EXERCISE SET:
1 – In the dating comments, what did a girl the writer dated years ago say about the writer?
2 – Retype the stretch of the dating comments from "It’s deemed by" through "very green flag.".

SOURCE DOCUMENT:

------------------------------------------------------------

My ex really disliked that stuff.
Avoidant attachment styles. From start to finish, I've seen the dance I get caught in with these people. It's not fun, always ends badly, and I know better, but I can't seem to stay away from them.
I was told by a girl I dated years and years ago that I've had too much success with unavailable women, and I think she was honestly spot on. I think for a long time there, I attached value to the idea of "winning over" or "convincing" a girl I was into that I was totally a high value dude and she should totally date me. That whole "alpha male" b******t, really. Conversely, it caused me to almost be universally disinterested in women who DID express interest in me up front. I always told myself it was cause they all just weren't my type physically, but I'm not so sure now. Maybe it was always more psychological.
I'm at the point now where I just kinda want something in between: I want a girl who excites me and sparks some feelings of lust, but who is also mutually into me. I'm not really interested in trying to chase or "persuade" people anymore. A mutual chase, maybe. Like "hey, I'm clearly demonstrating that I like you, so let's play a little game of tag." That can be fun. But not that whole "on the hunt" mentality.
Short girls with thick thighs, tattoos, and trauma.
I like women that everyone else hates. You would think that would be a hint but no
Depends. Maybe your friends are the losers, and it's time to meet new people.
It’s deemed by society that people who are in a relationship with someone and they decide not to have friends of the opposite s*x is a red flag. To me this is a green flag. It will always be a very very green flag.
Emotionally unavailable.

------------------------------------------------------------

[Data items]

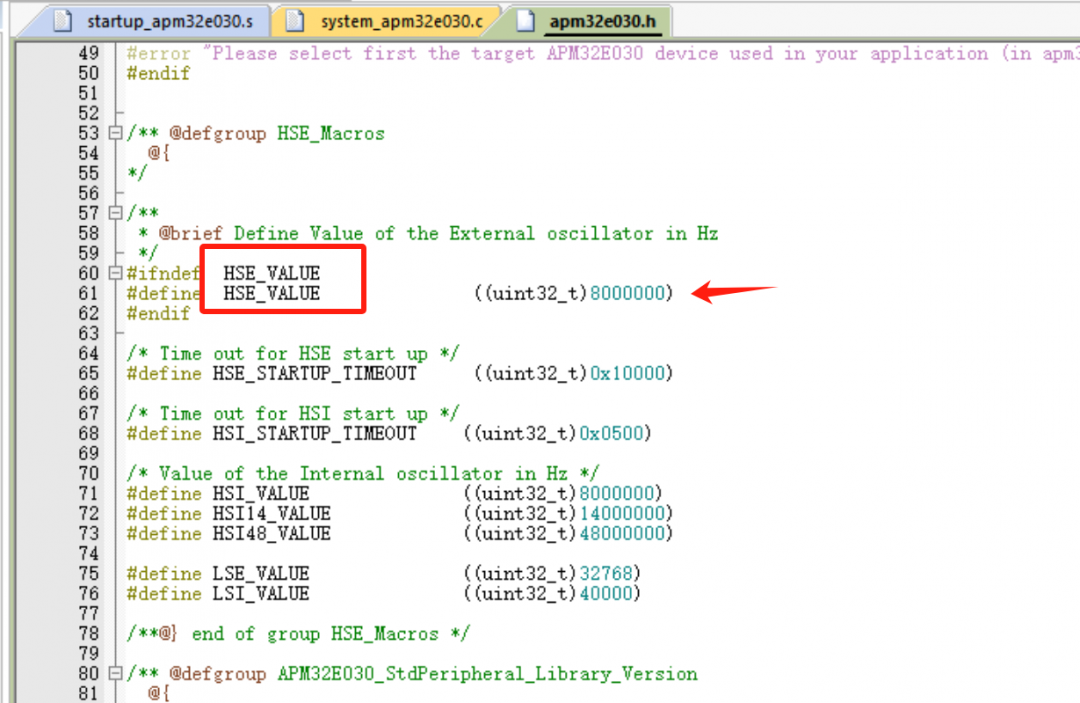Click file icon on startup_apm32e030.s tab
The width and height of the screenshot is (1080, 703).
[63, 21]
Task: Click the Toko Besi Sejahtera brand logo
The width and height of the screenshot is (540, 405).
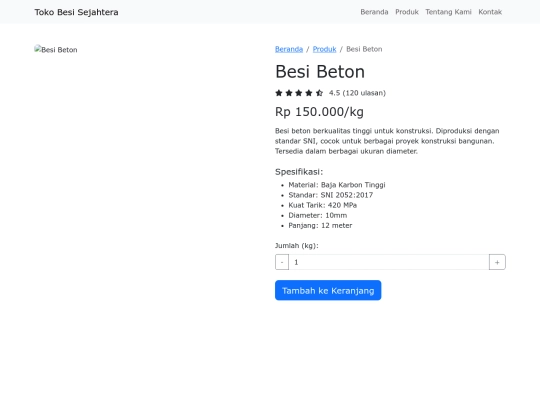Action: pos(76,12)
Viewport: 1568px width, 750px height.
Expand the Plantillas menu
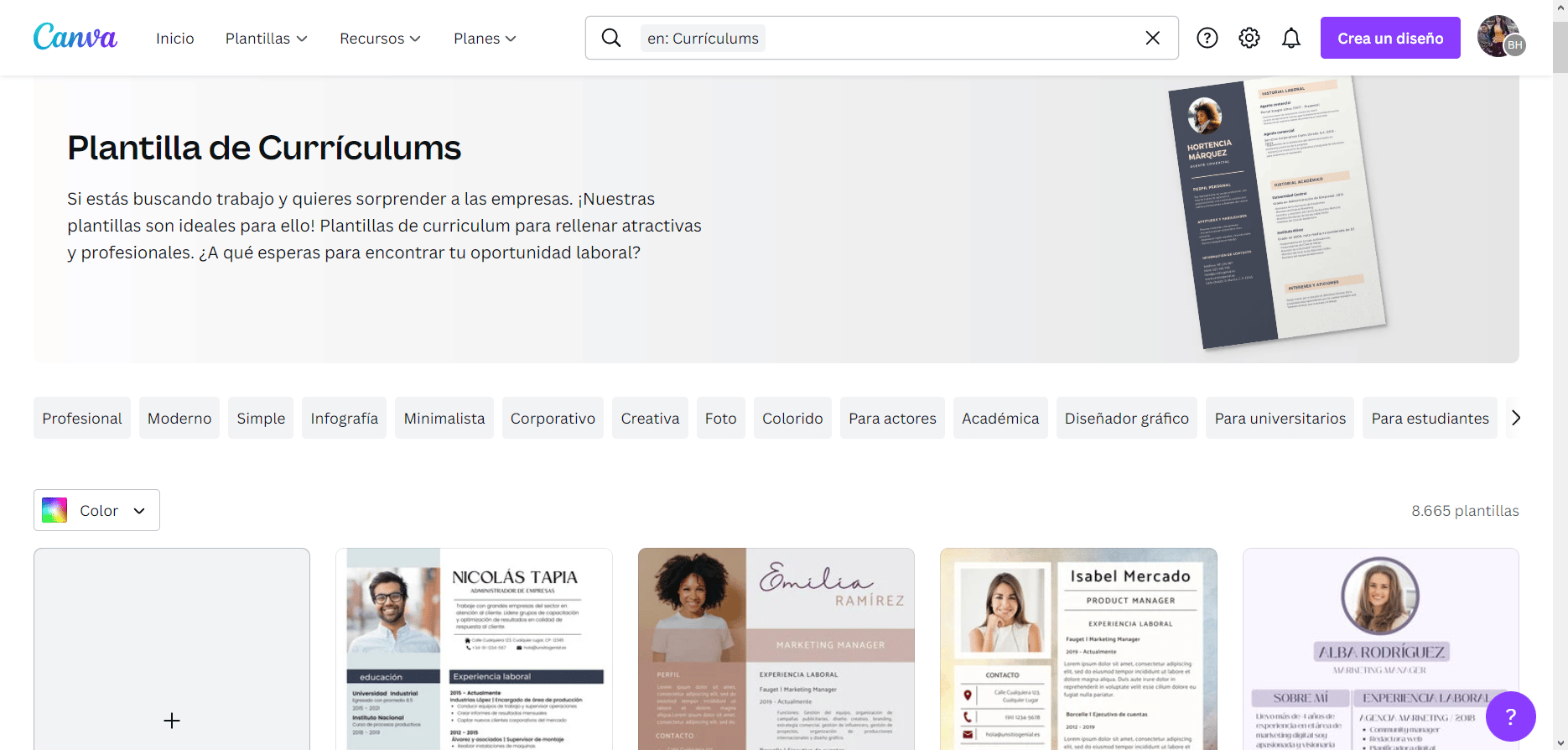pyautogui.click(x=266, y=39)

------------------------------------------------------------

ANSWERS TO EACH TASK:
1 – She said the writer has had too much success with unavailable women.

2 –
It’s deemed by society that people who are in a relationship with someone and they decide not to have friends of the opposite s*x is a red flag. To me this is a green flag. It will always be a very very green flag.